The start timing is the same in eqiad and codfw, ~23:30 UTC on the 26th. We have been seeing this error in the past, since it was leading to timeouts and troubles for the Analytics cluster:

https://phabricator.wikimedia.org/T172681

The main issue was a Kafka client running a recent version of the Kafka API protocol (> 0.9) that was trying to negotiate the Kafka version with a Kafka 0.9 cluster. Since 0.9 clusters do not support this feature, they end up in timeouts. librdkafka put a workaround in place:

https://github.com/edenhill/librdkafka/wiki/Broker-version-compatibility

From what I can see from the IRC logs, yesterday the webperf nodes came to live (first puppet runs) at around the same time, after merging:

https://gerrit.wikimedia.org/r/#/c/429242/
https://phabricator.wikimedia.org/T186774

As far as I can see webperf uses python-kafka 1.4.1, and the KafkaConsumer class is not explicitly setting the Kafka API version (0.9) in this case.

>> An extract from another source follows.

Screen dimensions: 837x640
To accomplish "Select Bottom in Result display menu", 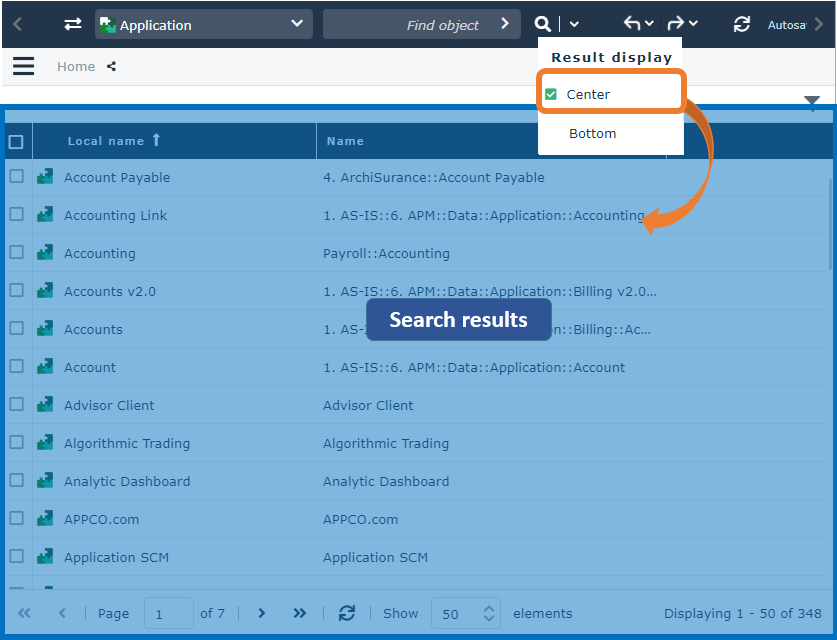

@Imarlier, @Krinkle could you guys review what I wrote above and let me know if it makes sense?

Event Timeline

elukey triaged this task as High priority.Apr 27 2018, 12:43 PM
elukey created this task.
Restricted Application added a project: Analytics. · View Herald TranscriptApr 27 2018, 12:43 PM
Restricted Application added a subscriber: Aklapper. · View Herald Transcript

@elukey yes, makes sense - I'll fix in a little bit. Sorry for the noise!

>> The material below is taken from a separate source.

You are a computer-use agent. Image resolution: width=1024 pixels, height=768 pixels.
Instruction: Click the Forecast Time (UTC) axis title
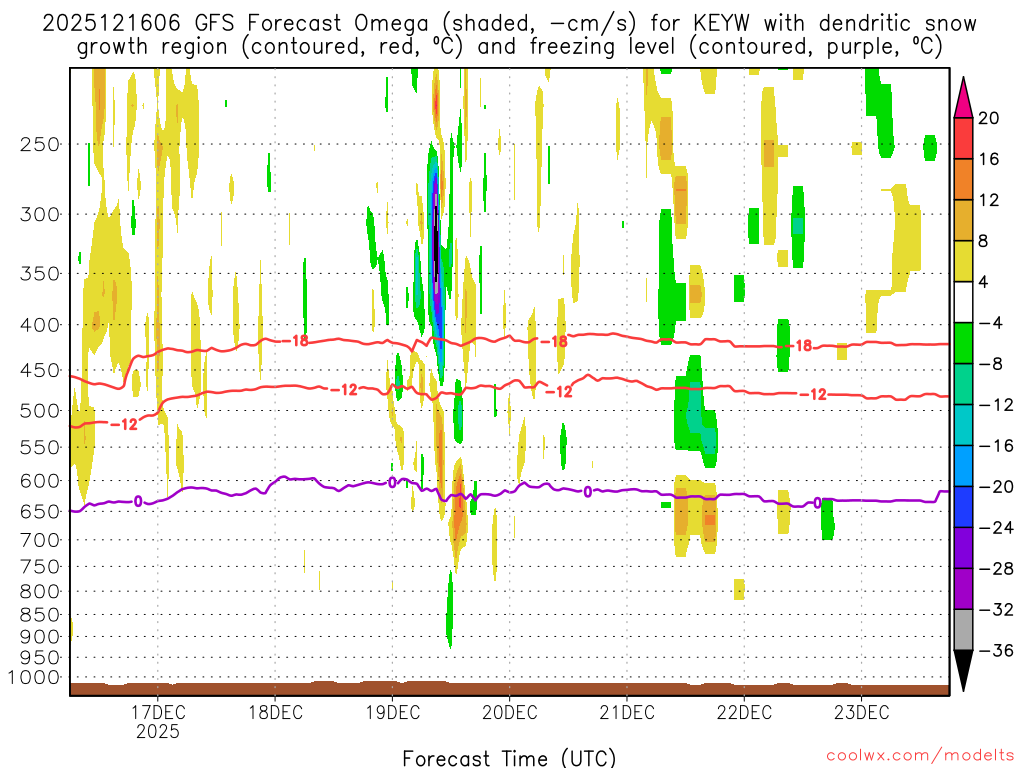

Change 429412 had a related patch set uploaded (by Elukey; owner: Elukey):
[analytics/statsv@master] Add the possibility to specify the Kafka API version to KafkaConsumer

https://gerrit.wikimedia.org/r/429412

Ah nice! I sent a code review as attempt to fix this, but I can abandon it if you have something ready, no problem!

Change 429432 had a related patch set uploaded (by Imarlier; owner: Imarlier):
[analytics/statsv@master] statsv: Hardcode kafka api version

https://gerrit.wikimedia.org/r/429432

Change 429412 abandoned by Elukey:
Add the possibility to specify the Kafka API version to KafkaConsumer

https://gerrit.wikimedia.org/r/429412

Change 429432 merged by Imarlier:
[analytics/statsv@master] statsv: Hardcode kafka api version

https://gerrit.wikimedia.org/r/429432

elukey closed this task as Resolved.Apr 27 2018, 4:44 PM

Changes deployed by @Imarlier, everything looks good now! Thanks!

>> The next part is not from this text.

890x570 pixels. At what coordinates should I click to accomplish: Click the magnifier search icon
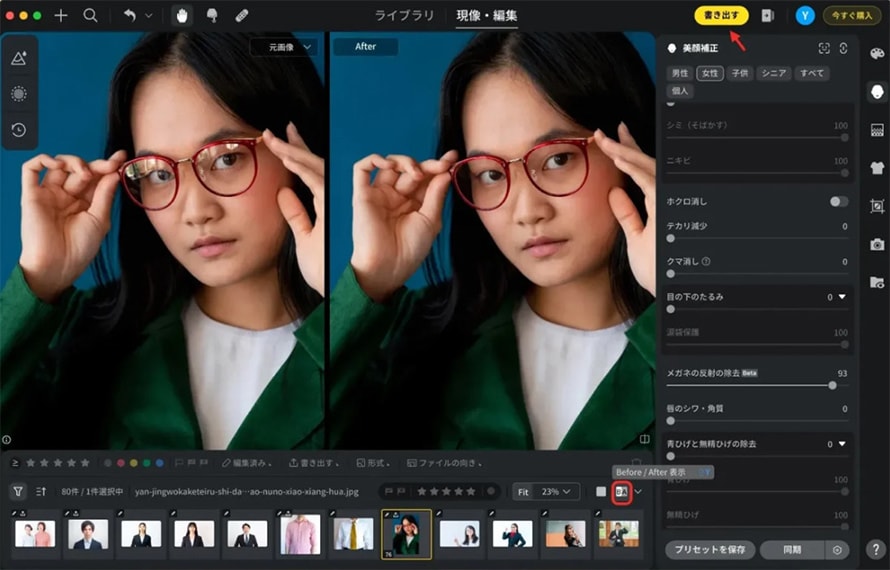[90, 16]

Vvjjkkii renamed this task from Kafka API negotiation errors on kafka main brokers to l3daaaaaaa.Jul 1 2018, 1:14 AM
Vvjjkkii reopened this task as Open.
Vvjjkkii removed Imarlier as the assignee of this task.
Vvjjkkii updated the task description. (Show Details)
Vvjjkkii removed subscribers: gerritbot, Aklapper.
AfroThundr3007730 renamed this task from l3daaaaaaa to Kafka API negotiation errors on kafka main brokers.Jul 1 2018, 6:11 AM
AfroThundr3007730 closed this task as Resolved.
AfroThundr3007730 assigned this task to Imarlier.
AfroThundr3007730 updated the task description. (Show Details)
AfroThundr3007730 added subscribers: GerritBot, Aklapper.